» Aufgaben:
• a. Wann fand laut dem Auszug über den Haiminger Gemeinderat die erste Ausschusssitzung statt?
• b. Schreib aus dem Auszug über den Haiminger Gemeinderat den Teil von „Am 5. März 1862“ bis „letzten Jahrzehnte darstellen.“ genau ab.

» Auszug:
Der Gemeinderat hat beschlossen
Wie der Kulturraum Haiming-Ötztal in der letzten Ausgabe des „Haiminger Blattls“ bereits informiert hat, schlummern viele unbekannte und nicht dargestellte „Haiminger Geschichten“ in den Archiven und Chroniken. In dieser Ausgabe werden einige Themen aus dem Tätigkeitsbereich des Gemeinderates der vergangenen Jahrzehnte aufgezeigt.
Am 5. März 1862 wurde das erste „Gemeinde – Gesetz und Gemeindeordnung sowie Statuten für einzelne Orte aller Kronländer “ erlassen. Am 3. Dezember 1863 folgte „Das Heimat – Gesetz mit Vorschriften über Einwanderung, Auswanderung und die Verehelichung mit Ausländern“.
Es dauerte noch einige Jahre zum 2. Jänner 1887, bis „im Schulhause die erste Ausschußsitzung“ des Haiminger Gemeinderates stattfindet. Die behandelten Themen dieser Zeit waren – laut der vorliegenden Protokolle – noch spärlich. Dar[1]aus möchten wir einige interessante Glossen und Gegebenheiten der letzten Jahrzehnte darstellen.
In der Sitzung am 25. Juli 1913 wurde unter Pkt. VI. folgendes beschlossen: „Dem Ansuchen des Herrn Herili mit seinem Automobil auf dem Gemeindeweg Bahnhof Ötztal zu diesen Hofraum zu fahren, wird keine Folge gegeben.“
In der Gemeinde Ausschuss-Sitzung am 13. Jänner 1914 lautet ein Beschluss: „Betreff der Öfen heitzen von der Gemeinde in der Raiffeisenkasse wurde kein Beschluß gefasst.“
Am 18. Februar 1914 hat der Gemeinderat 10 Punkte behandelt. Unter Pkt. IV. wurde beschlossen: „Dem Ansuchen des Herrn Lutteri, seine Wasserleitung von der jetzigen Quellfassung bis zum möglichen Ursprung ausbauen zu dürfen, wird mit der Bedingung Folge gegeben, daß die Quellfassung so gebaut wird, daß zu jeder Jahreszeit … genügend Trinkwasser zu bekommen haben.“
Wer war Herr Lutteri, was hat der mit der Quellfassung in Haming zu tun?

» Erfasste Daten:

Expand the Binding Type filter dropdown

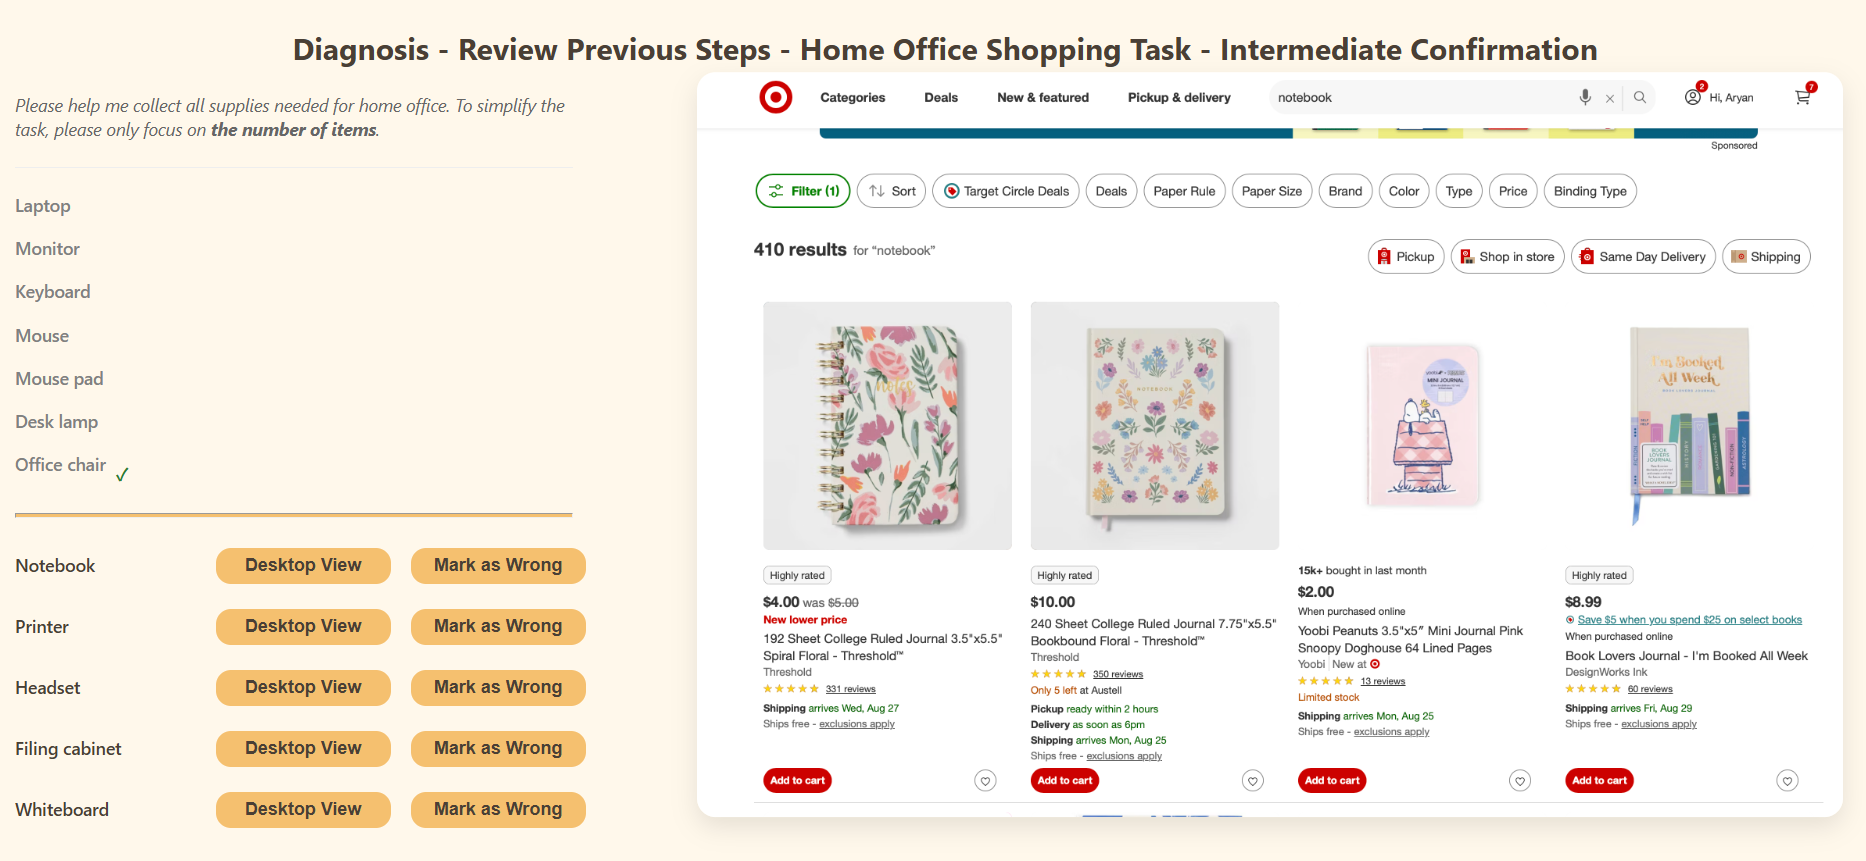click(1589, 191)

» Antworten je Aufgabe:
• a. Am 2. Jänner 1887, im Schulhaus.

• b.
Am 5. März 1862 wurde das erste „Gemeinde – Gesetz und Gemeindeordnung sowie Statuten für einzelne Orte aller Kronländer “ erlassen. Am 3. Dezember 1863 folgte „Das Heimat – Gesetz mit Vorschriften über Einwanderung, Auswanderung und die Verehelichung mit Ausländern“.
Es dauerte noch einige Jahre zum 2. Jänner 1887, bis „im Schulhause die erste Ausschußsitzung“ des Haiminger Gemeinderates stattfindet. Die behandelten Themen dieser Zeit waren – laut der vorliegenden Protokolle – noch spärlich. Dar[1]aus möchten wir einige interessante Glossen und Gegebenheiten der letzten Jahrzehnte darstellen.